Giving Spurgeon the last word on Arminianism and Calvinism 2018-06-27T23:05:00+01:00

At least for now it is time to call time on my short series on Arminianism and Calvinism. I hope you have enjoyed reading it, as I have certainly enjoyed some of the reactions it led to.  I shared this quote a few years ago, and I thought it was an apt way to end:

The system of truth is not one straight line, but two. No man will ever get a right view of the gospel until he knows how to look at the two lines at once.

I am taught in one book to believe that what I sow I shall reap: I am taught in another place, that “it is not of him that willeth nor of him that runneth, but of God that showeth mercy.”

I see in one place, God presiding over all in providence; and yet I see, and I cannot help seeing, that man acts as he pleases, and that God has left his actions to his own will, in a great measure.

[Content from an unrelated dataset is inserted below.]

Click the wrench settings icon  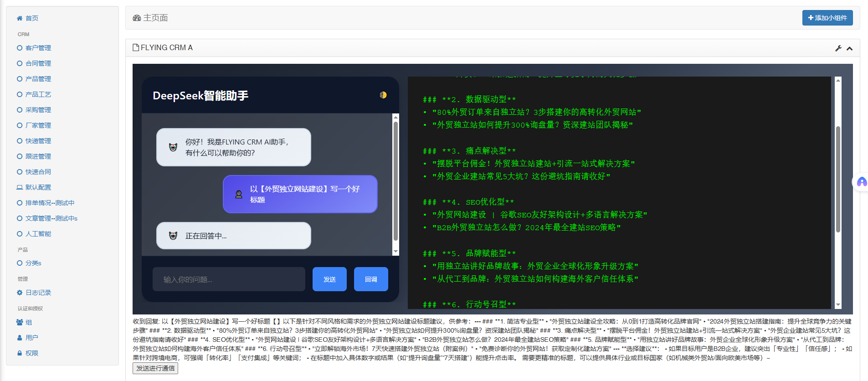838,48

Now, if I were to declare that man was so free to act, that there was no presidence of God over his actions, I should be driven very near to Atheism; and if, on the other hand, I declare that God so overrules all things, as that man is not free enough to be responsible, I am driven at once into Antinomianism or fatalism.

That God predestines, and that man is responsible, are two things that few can see. They are believed to be inconsistent and contradictory; but they are not. It is just the fault of our weak judgment. Two truths cannot be contradictory to each other.

If, then, I find taught in one place that everything is fore-ordained, that is true; and if I find in another place that man is responsible for all his actions, that is true; and it is my folly that leads me to imagine that two truths can ever contradict each other.

These two truths, I do not believe, can ever be welded into one upon any human anvil, but one they shall be in eternity: they are two lines that are so nearly parallel, that the mind that shall pursue them farthest, will never discover that they converge; but they do converge, and they will meet somewhere in eternity, close to the throne of God, whence all truth doth spring.

– Charles Haddon Spurgeon from his sermon “Sovereign Grace and Man’s Responsibility,” originally delivered Sunday morning, August 1, 1858, at the Music Hall, Royal Surrey Gardens, London.